::: RECORDED DATA
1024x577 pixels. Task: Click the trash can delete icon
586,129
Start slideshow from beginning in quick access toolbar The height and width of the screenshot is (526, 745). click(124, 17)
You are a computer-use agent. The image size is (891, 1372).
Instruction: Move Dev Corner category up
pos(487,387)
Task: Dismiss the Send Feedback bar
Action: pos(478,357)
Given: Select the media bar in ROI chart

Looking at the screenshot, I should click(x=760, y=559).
::::::
::: RECORDED DATA
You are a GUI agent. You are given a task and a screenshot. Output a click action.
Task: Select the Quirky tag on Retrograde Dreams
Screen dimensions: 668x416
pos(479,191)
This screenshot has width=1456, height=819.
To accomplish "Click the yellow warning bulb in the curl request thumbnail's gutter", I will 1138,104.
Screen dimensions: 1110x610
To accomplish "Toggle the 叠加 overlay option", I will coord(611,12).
::::::
--- DESCRIPTION OF THE TASK ---
Please return every line from the material above where the string "width" occurs.

--- SOLUTION TO THIS EXERCISE ---
Start slideshow from beginning in quick access toolbar The height and width of the screenshot is (526, 745). click(124, 17)
This screenshot has width=1456, height=819.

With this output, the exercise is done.